After a period of dormancy, Gino's Burgers & Chicken is laying out plans to open two new restaurants within the next year.
The new eateries would double the restaurant chain's store count and set the stage for a second revival of the brand, which is rooted in Baltimore and headquartered in Pennsylvania.
The beloved burger chain has laid low during the past several years. Founded as Gino's Inc. by former Baltimore Colts star Gino Marchetti in 1957, the last of the original restaurants closed in 1991. It reemerged as Gino's Burgers & Chicken in 2010, opening a handful of restaurants in Pennsylvania and the Baltimore area.
Since then, all but two locations — in Towson and Glen Burnie — have closed.
Tom Romano, the company's owner and CEO, said the business was hurt by the lasting effects of the recession, and he chose to wait that out before opening additional locations.
"I purposefully pulled off to the side of the road," Romano said.
Now, Gino's is ready to grow again. An existing franchisee is looking for an additional location in the Baltimore area, and the fast-casual restaurant aims to open a corporate store in Pennsylvania.
Romano said the company is still hunting for specific sites.
"For good reason, we’ve been stagnant or static in our growth," Romano said.
He said his company looks to Panera Bread as a bellwether to determine if an area would be a good fit for Gino's.
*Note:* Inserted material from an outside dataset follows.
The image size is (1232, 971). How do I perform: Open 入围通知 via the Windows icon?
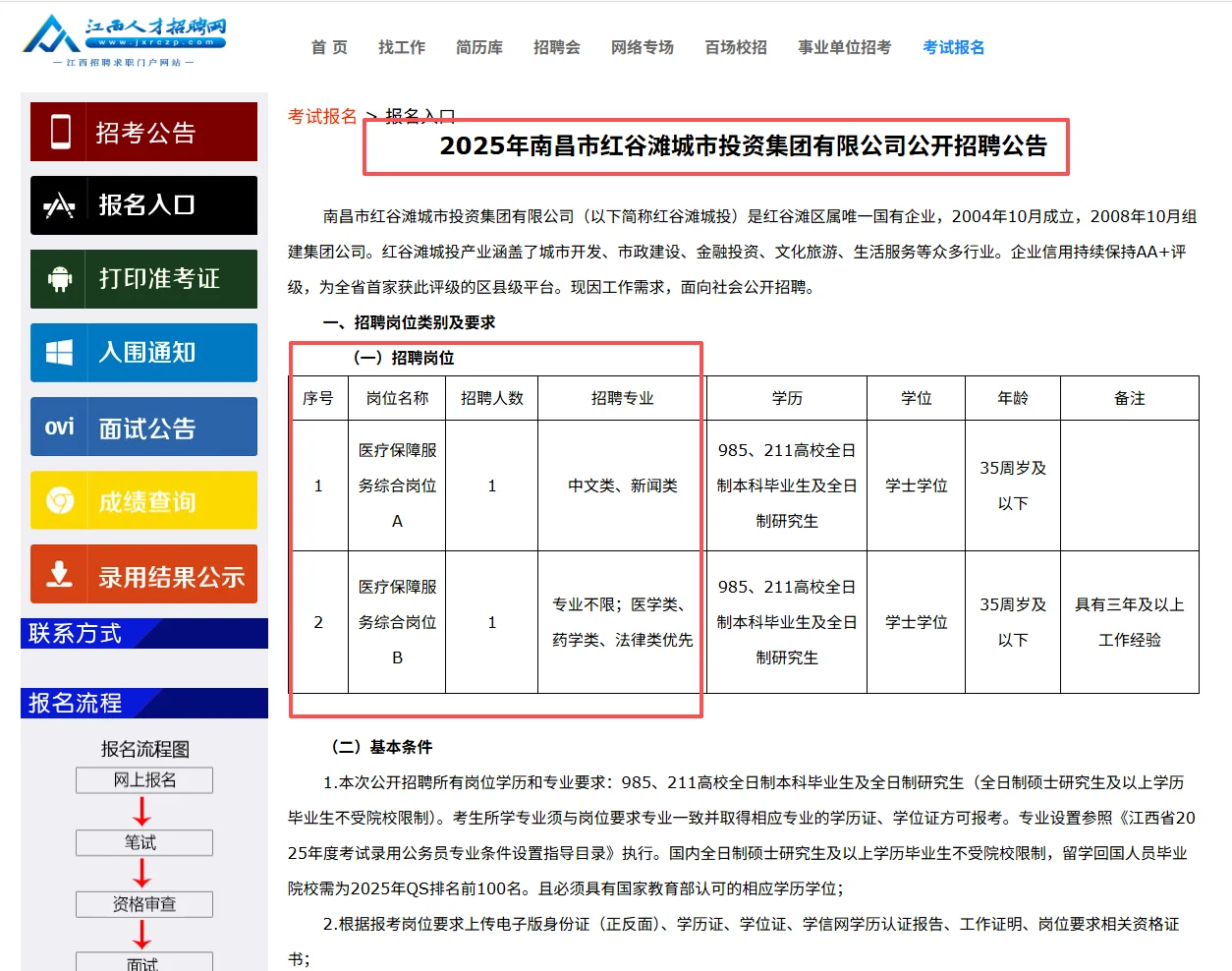click(x=61, y=352)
"It’s good to have a role model in the business," Romano said. "We’re looking for a degree of affluence as compared to a low-income area. Certainly being by a university is helpful."
Of the existing Gino's locations, he said Towson sees a higher volume of customers than the Glen Burnie restaurant.
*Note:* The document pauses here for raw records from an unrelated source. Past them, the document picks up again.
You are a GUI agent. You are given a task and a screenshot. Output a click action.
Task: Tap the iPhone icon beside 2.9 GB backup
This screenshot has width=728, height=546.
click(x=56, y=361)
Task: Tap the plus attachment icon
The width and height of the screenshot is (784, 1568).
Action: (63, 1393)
Both those restaurants are franchise locations. After letting its franchise registration lag during the last few years, Romano said Gino's is in the process of bringing it up to date — allowing more franchisees to come aboard.
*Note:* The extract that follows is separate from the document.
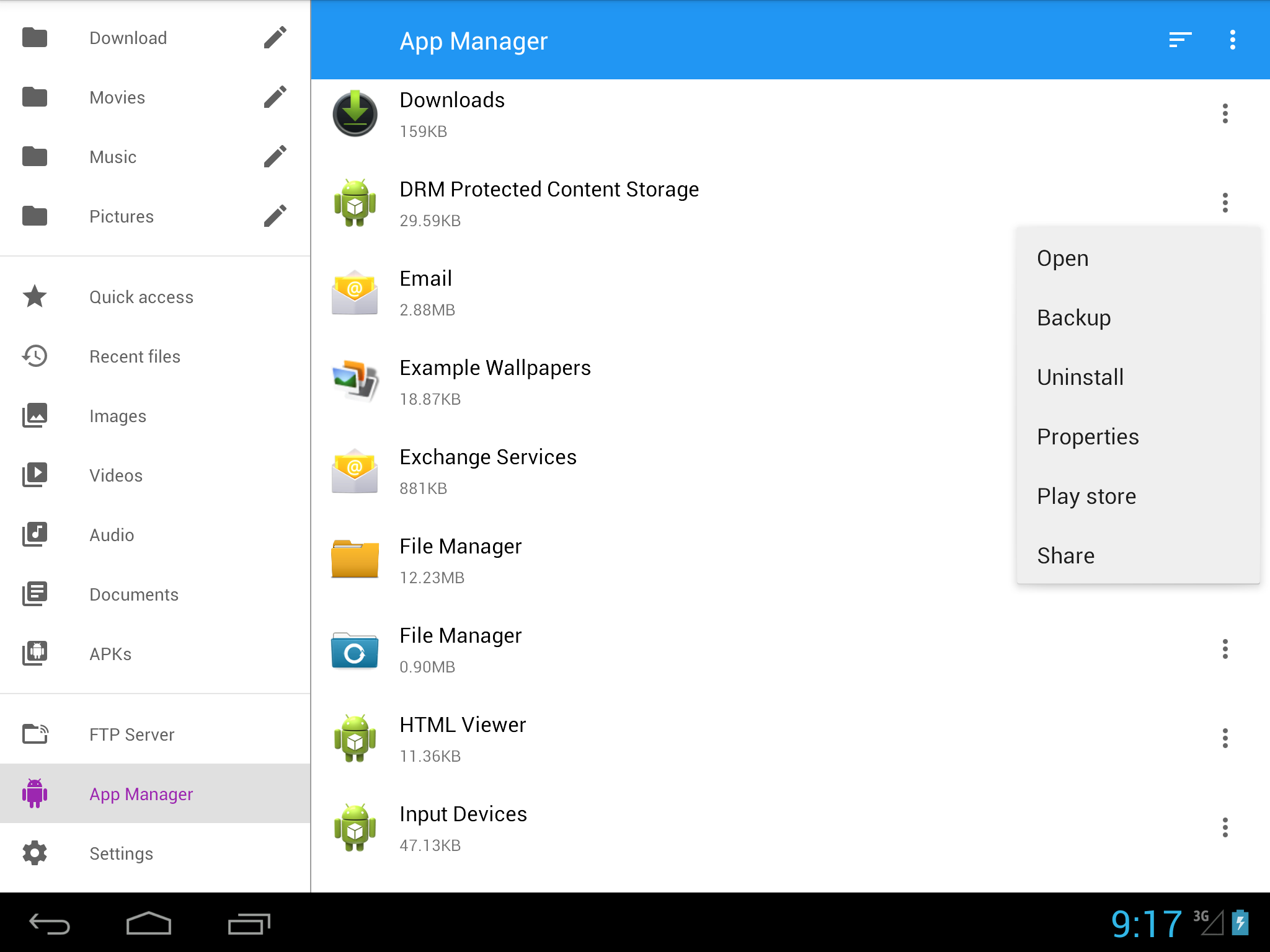
Task: Open Recent files in sidebar
Action: click(x=135, y=356)
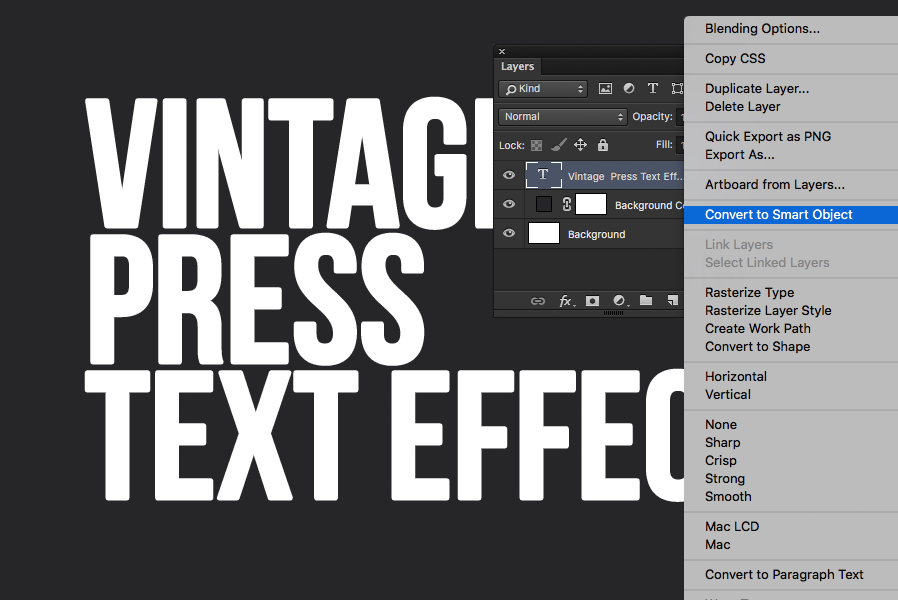Hide the Vintage Press Text layer
This screenshot has width=898, height=600.
pyautogui.click(x=508, y=175)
The new corporate store would also support its franchise expansion.
"It enables us to have a live test kitchen," Romano said. "Instead of training new franchisees in a franchise unit ... you’re better served training a franchisee in the corporate store."
As Romano prepares to expand his business, he said he recognizes there is competition from a growing number of burger chains.
"What it says is it’s a segment that’s worth looking at," Romano said. "You can’t keep a good thing a secret very long."
But unlike some national chains, Gino's retains a level of local nostalgia among customers who have been coming for generations.
"The iconic residual value of the Gino's brand, particularly in Baltimore, is huge," Romano said.